Page MenuHomePhabricator

Wikitext constructs across table and templats are not properly parsed
Closed, DeclinedPublicBUG REPORT

Description

Steps to replicate the issue:

https://en.wikipedia.org/wiki/ALT_Linux#Version_history

  • Create a template that expands to something like:
<templatestyles src="Version/styles.css" />class="templateVersion co swatch-unsupported" style="color: var(--color-base, #202122); " title="Old version, not maintained" data-sort-value="1.1" | <span style="display: none;">Old version, not maintained:</span> 1.1

which consists of attributes of a table cell and a table cell.

  • Use it in a table.

image.png (398×816 px, 67 KB)

What happens?:

Contents expanded from the template is seen as a single cell. Attributes are not parsed properly.

What should have happened instead?:

Like the old parser, attributes expanded from the template should be recognized.

Other information:

As described in docs/design.md, this should have been addressed by code in Wt2Html/PP/Handlers/TableFixups.php, but it is still broken so I am reporting it as a bug.

Event Timeline

Investigation notes: getReparseType() and other code have incorrect checks for "in extension content" because the wrapper node is both from an extension *and* from a template and so it skips over the entire template content when the first node is also an extension tag. T87274: DOM nodes with multiple typeof values is related.

The example wikitext is invalid from a less general perspective anyway. You cannot put a <templatestyles> tag in the middle of what eventually expands to <td class ...> (because the templatestyles tag itself expands to one of two HTML tags <style> or <link> depending on whether another templatestyles tag of the same kind is already on the page). If you want to keep the TemplateStyles tag, you need to move it into the cell content proper, that is after the | character mid-template.

In Parser.php, without template considerations as required by the example this kind of wikitext disappears the tag entirely in the HTML, which I would consider about as buggy as anything. Parsoid isn't much better because it gets sucked into a data-mw attribute for some reason, which is still buggy IMO, but at least you know there was supposed to be a tag there. It still should appropriately be resolved by fixing the source template.

... Parsoid isn't much better because it gets sucked into a data-mw attribute for some reason, which is still buggy IMO, but at least you know there was supposed to be a tag there. It still should appropriately be resolved by fixing the source template.
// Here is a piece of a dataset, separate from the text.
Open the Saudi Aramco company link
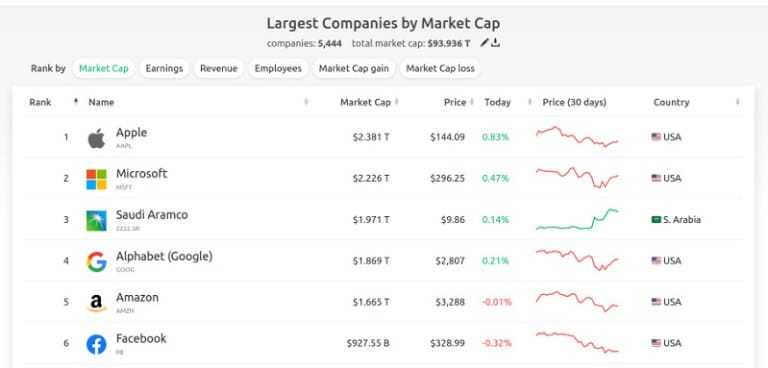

Parsoid's output here is deliberate to match the legacy parser behavior to minimize rendering incompatibilities on switch over. Parsoid sticks in data-mw so it can be emitted back during html -> wt transformations.

Per @Izno's comment above, likes like @XtexChooser has updated the template to fix the issue. The table now renders identically with Parsoid and legacy parser. As such, I am going to decline this issue. If a similar issue crops up in the future for something else, we can revisit if something needs to happen in Parsoid.